Auf der rund 6,1 Kilometer langen Strecke der künftigen U-Bahnlinie 3 soll die Alltagstauglichkeit der allein von Computern gelenkten Doppeltriebwagen erprobt werden, bevor sie 2006 offiziell in Dienst gestellt werden.
Seine große internationale Aufmerksamkeit verdankt das Projekt "Rubin" vor allem einem Umstand: Auf einer Teilstrecke sollen künftig führerlose und konventionell betriebe U-Bahnen gemeinsam rollen. Vor diesem heiklen Unterfangen haben bisher selbst französische Pioniere der Automatik-U-Bahn zurückgeschreckt.
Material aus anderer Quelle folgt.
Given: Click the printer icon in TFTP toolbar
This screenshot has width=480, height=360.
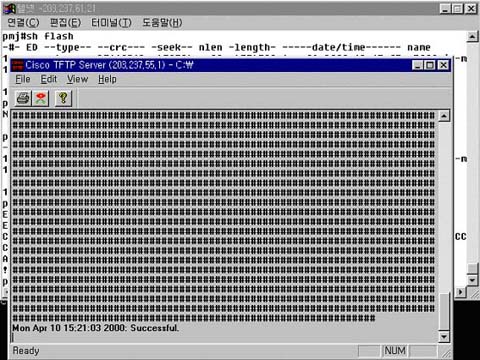Looking at the screenshot, I should [23, 98].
Führerlos sonst nur auf eigenen Strecken
In Paris, Lyon, Rennes und Lille rollen führerlose Züge auf
Strecken abseits des konventionell betriebenen Metro-Verkehrs. Die
Kombination beider Verkehre verlangt weitaus komplexere
Sicherheitsmechanismen als im reinen Automatikverkehr, die bislang
nicht zur Verfügung standen.
Die Überwachungspolitik in der U-BahnGroße Flexibilität
"Bei Großveranstaltungen können wir innerhalb kürzester Zeit zusätzliche Züge auf die Strecke schicken. Das scheitert heute daran, dass wir so schnell keine Fahrer mobilisieren können", erläutert Rainer Müller, Technik-Chef der Verkehrs-Aktiengesellschaft Nürnberg [VAG]. Die Sicherheitstechnik erlaube zudem eine weitaus geringere Zugfolge als heute. Heute können Züge mit einem minimalen Abstand von 200 Sekunden durch die Tunnel rollen, künftig werden es nur noch 100 Sekunden sein.
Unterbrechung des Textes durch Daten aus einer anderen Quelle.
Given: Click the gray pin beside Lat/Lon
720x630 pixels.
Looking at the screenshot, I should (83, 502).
Das Vertrauen der Fahrgäste versucht die VAG unterdessen durch ein komplexes System miteinander vernetzter Computer zu gewinnen, die sich gegenseitig überwachen und bei einer Panne die insgesamt 16 führerlosen Triebwagen der Linie U 3 sofort stoppen.
Unter einer Plastik-Abdeckung versteckt verfügen die neuen Automatik-Triebwagen über ein Notsteuerpult. Damit sollen die Züge nicht nur manuell ins Depot zurückgefahren, sondern im Notfall auch bis zum nächsten Bahnhof chauffiert werden können.